My parents sacrificed enormously to send me to private school, trying to keep me out of the Chicago public school system. I thought I at least owed them good grades. I studied hard and from the beginning started getting straight As. That continued for the rest of my school career, save for my constant Bs in Math. My academic success became a real point of pride for my parents. The better I did in school the more socially awkward I became. I realized too late that I wanted more to escape myself though most of the time I desired nothing else but to run away from my life.
I didn't become an American citizen until I was 18. I may have grown up there, and I may speak American English, but deep down I never felt truly "American." My last name wasn't Smith or Jones. I wasn't blond. I didn't eat peanut butter and jelly for lunch. And I didn't have expensive shoes or brand-name clothing.
I hit junior high and had to go to public school because by then we were living in the suburbs.
That was awful. It was one of the worst periods of my life. No more uniforms to hide behind...my inadequate wardrobe and feelings of alienation only further contributed to my feelings of unhappiness and dissatisfaction.
I couldn't face going to public high school and begged my parents to allow me to return to private school.
My first two years of high school I spent in an all-girls Catholic institute miles from my home. But I had a uniform, and I met up with old friends from previous schools, and things were suddenly right again. And then we moved, for the hundredth time. Further into suburbia, no good private schools around and now I had a sibling...another mouth for my family to feed. No more privileges for me. Back to public high school for the last two years.
It wasn't as bad as I thought it would be. I made great friends, despite my extreme shyness. I studied really hard and I did really well. I had fun. For a time the feeling of not belonging left me.
Eventually it came back. The nagging. I decided to study abroad to stop the itch. This was fatal. I realized I liked Europe. I liked my new boyfriend. I could see this working out.
So when I finished college, I moved to Italy. My boyfriend became my husband. And here
I am nearly 10 years later.
I am still dreaming of a uniform. Somehow it makes me think I can fit in better. And I came very close to getting one. But it wasn't meant to be. And though I got a letter in the mail a few years back telling me I was "Italian"...and though oddly I probably look more Italian than I do Polish or American, and though I speak the language better than a lot of native speakers...no paper, no words, no pat on the back make you something you aren't. And here, either directly or indirectly, people remind you daily that you aren't and will never be one of them.
So I am still wondering where the hell that leaves me.

1 comment:

lyricist said...

I think it leaves you in a perfect space. Things would have been easier if you had fit in - but you wouldn't have been nearly as passionate or adventurous or introspective. And the world needs more people who understand what it feels like to be the other. The fact that you created your own community of friends and family all over the world is fantastic.
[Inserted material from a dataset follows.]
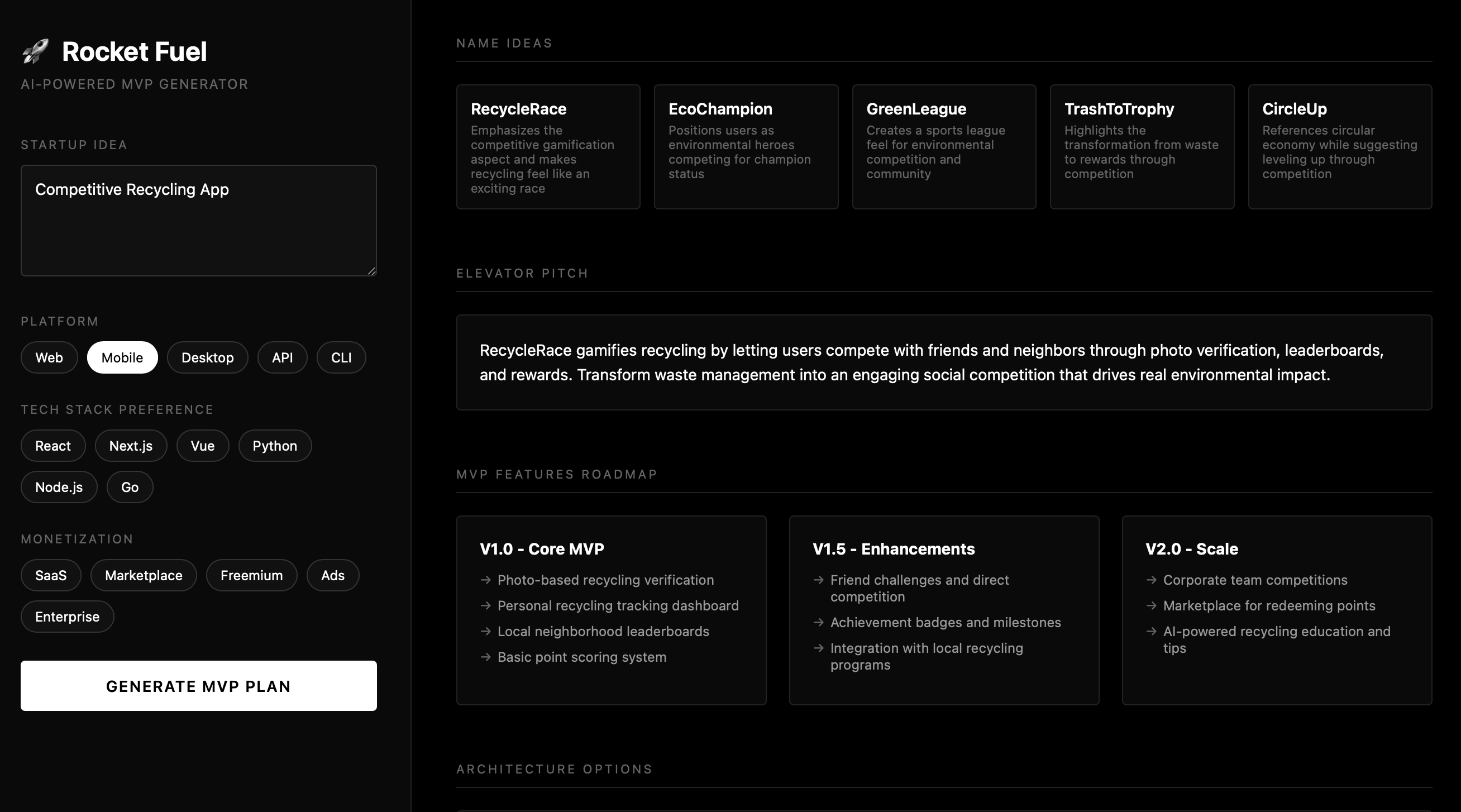The height and width of the screenshot is (812, 1461).
Task: Choose the Marketplace monetization option
Action: point(143,575)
I know that these words can't take away any of your frustration or sadness - but I know a little bit about how you feel. I was born in India, but came to the US when I was four. My parents couldn't afford to live anywhere but the ghetto - so I grew up in the inner city. I was never able to fit in. In a violent world where racial alliances mattered - I was neither white nor black. All of this made me a perfect target for both groups. Over time I adapted - and like you I made friends from all different groups. It's those friends that have made all the difference in my life. At one point I was homeless and alone - and it was my friends along with a mentor that helped me survive and get to Grinnell.

I know how lonely it can be to always feel like you are on the outside looking in - but try and remember how amazing you are. Anyone who even knows you a little bit - realizes how gutsy and fantastic you really are. And remember that you carry all of that with you - so while you may never fit in - you will always be able to make new friends and create a home wherever you go.